### WORK INSTRUCTION:
Below this line are records; write out exactly the lines from the one containing "Click the magnifying glass search icon" through the one containing "Task: Open more actions via the ellipsis icon", with the pictures left out.

### DATA PROVIDED:
━━━━━━━━

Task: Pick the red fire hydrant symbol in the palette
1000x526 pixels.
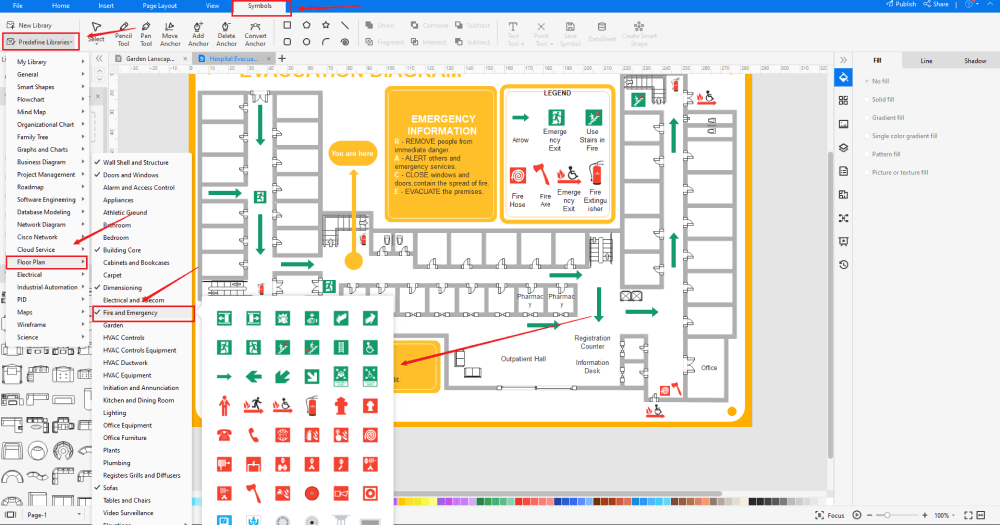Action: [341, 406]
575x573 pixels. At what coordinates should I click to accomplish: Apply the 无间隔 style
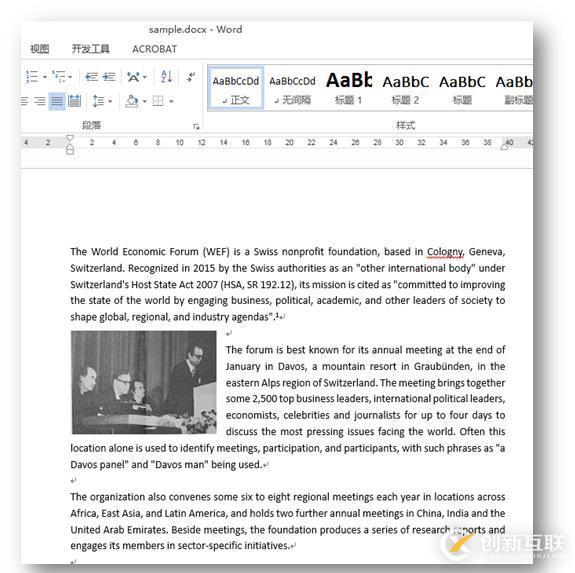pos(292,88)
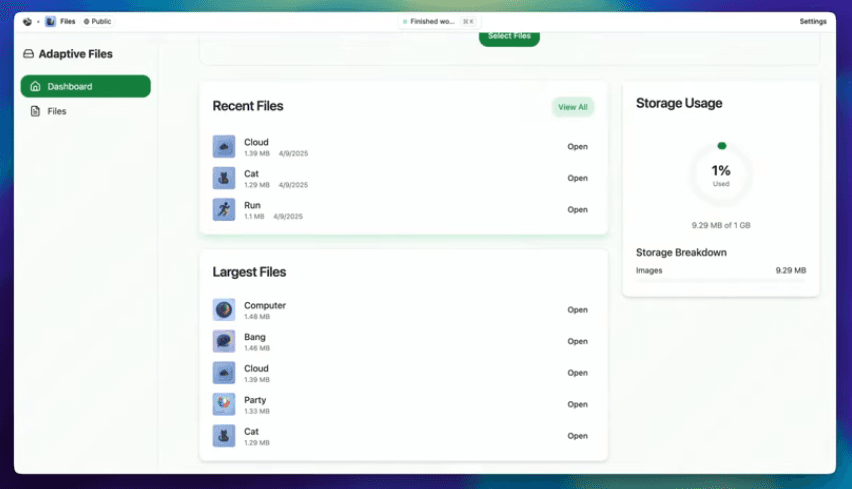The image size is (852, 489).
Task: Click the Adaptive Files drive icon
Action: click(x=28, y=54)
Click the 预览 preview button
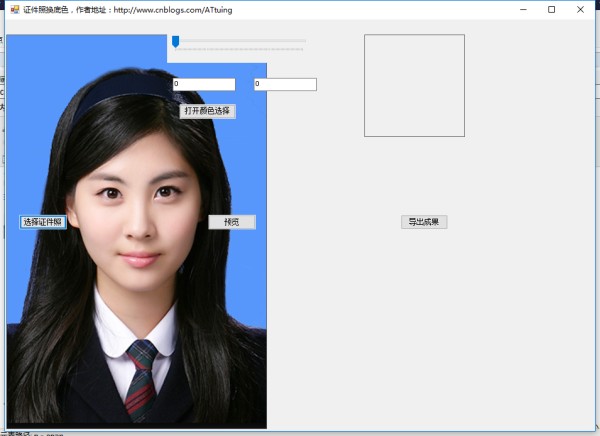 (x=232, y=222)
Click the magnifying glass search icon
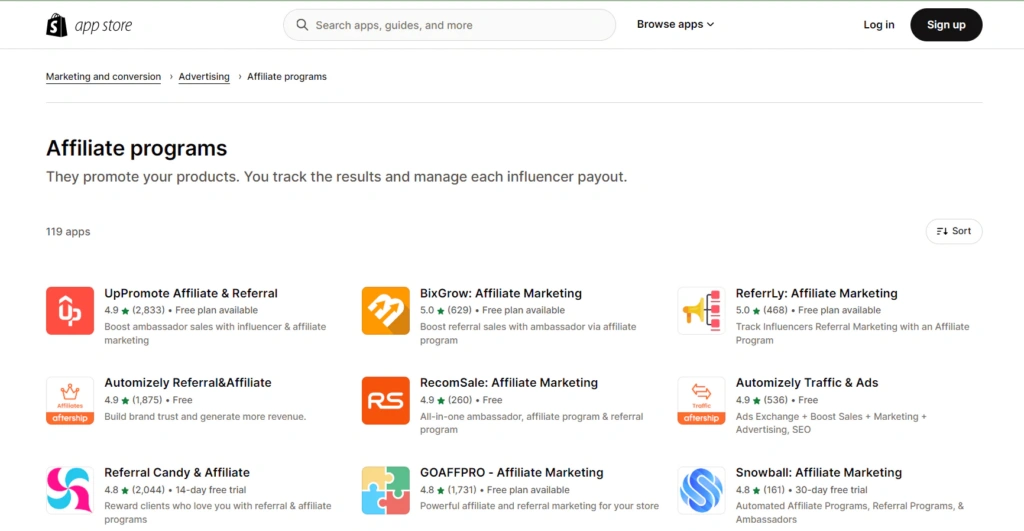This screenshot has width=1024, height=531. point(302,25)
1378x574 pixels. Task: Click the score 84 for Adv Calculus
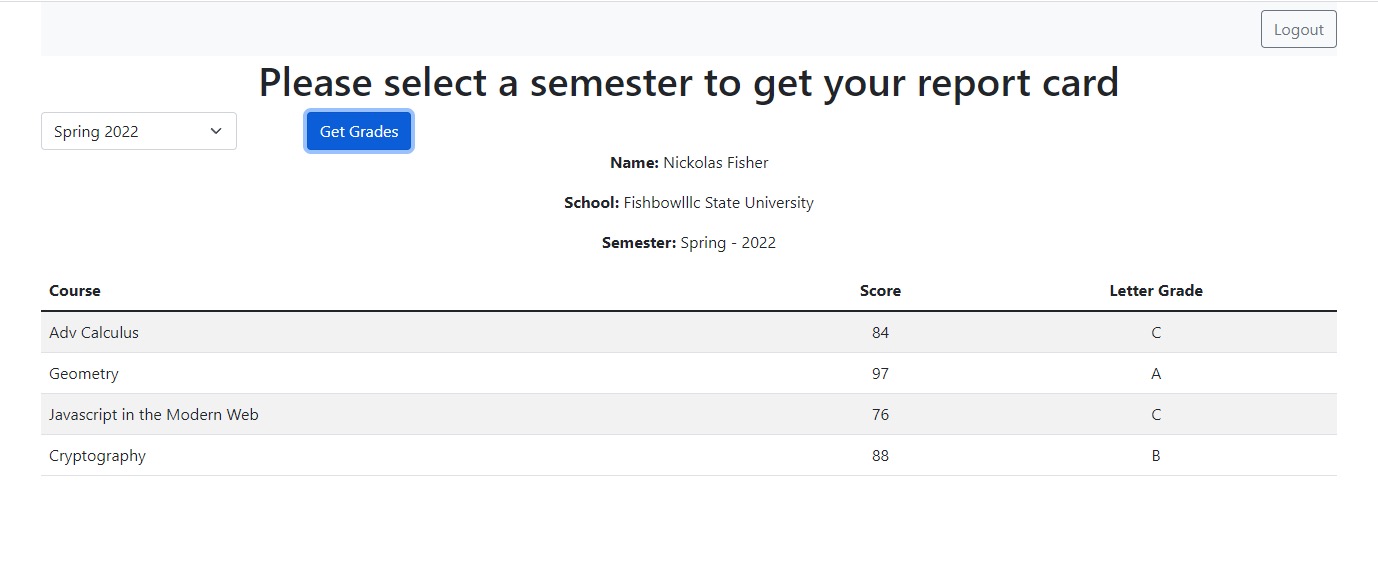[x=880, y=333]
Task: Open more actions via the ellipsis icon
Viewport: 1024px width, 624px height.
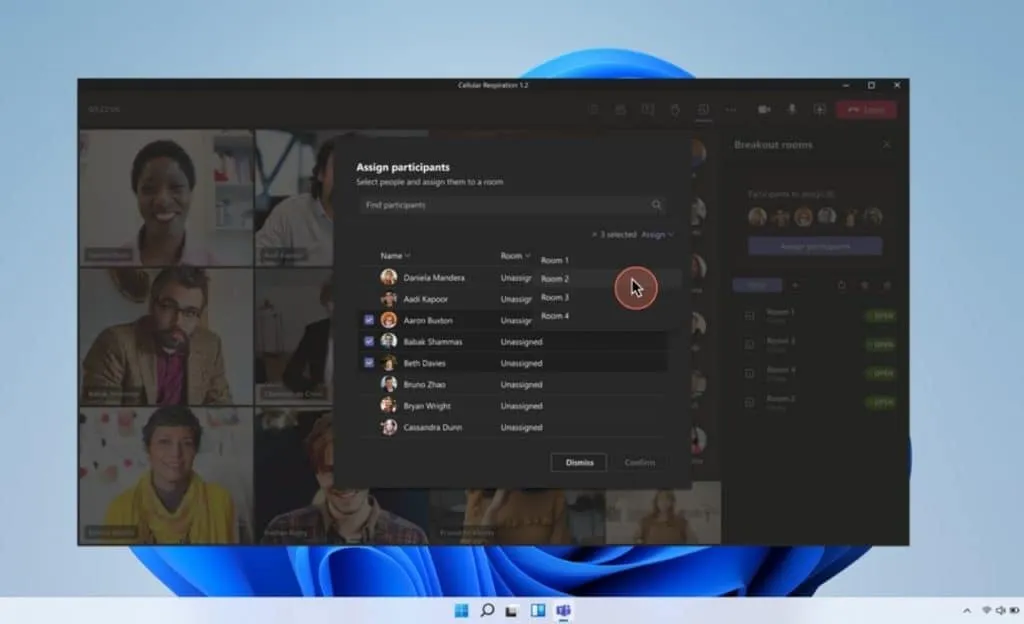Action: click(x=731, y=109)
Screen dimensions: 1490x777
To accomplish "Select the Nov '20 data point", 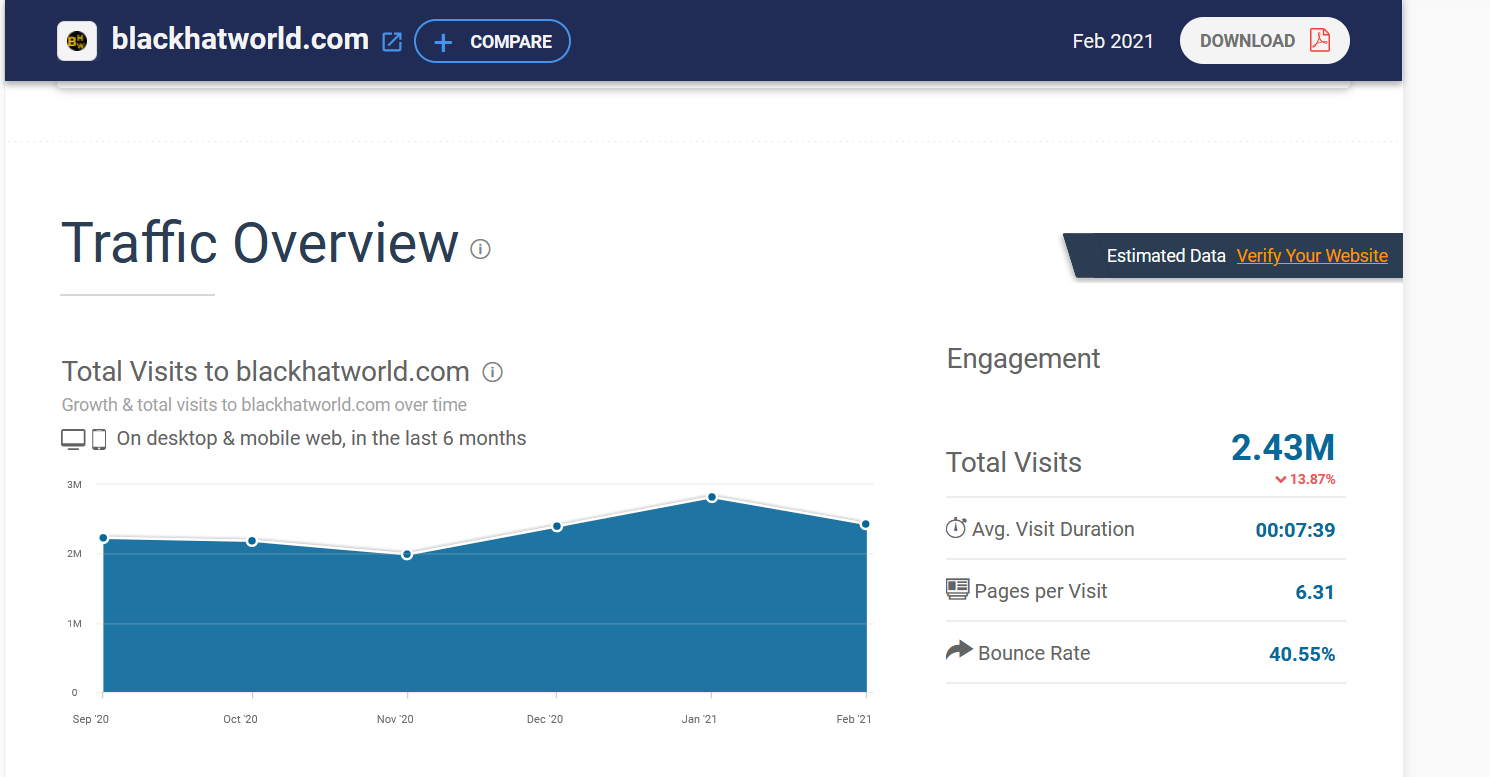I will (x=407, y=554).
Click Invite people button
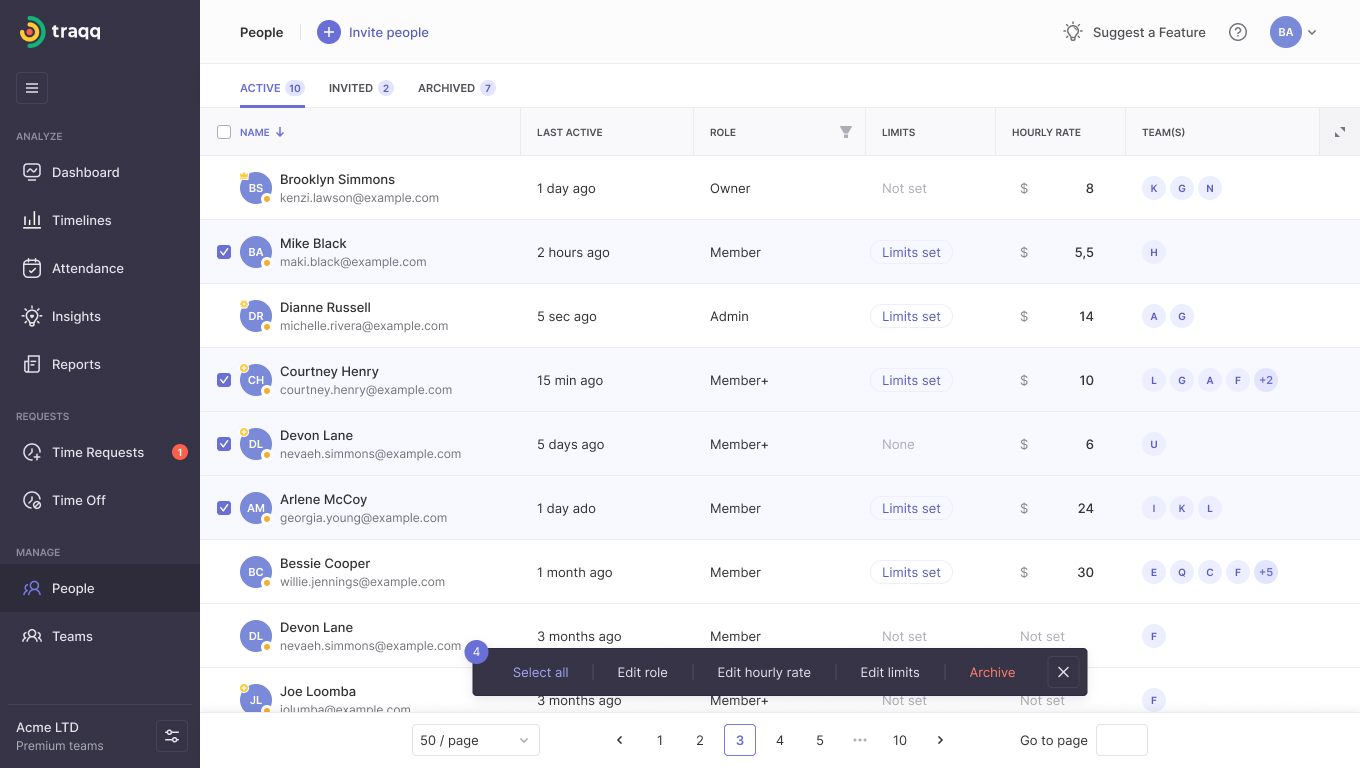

━━━━━━━━

### ANSWER AREA:
Click the magnifying glass search icon
This screenshot has width=1024, height=531. point(302,25)
1378x574 pixels. Task: Click the score 84 for Adv Calculus
[x=880, y=333]
Task: Open more actions via the ellipsis icon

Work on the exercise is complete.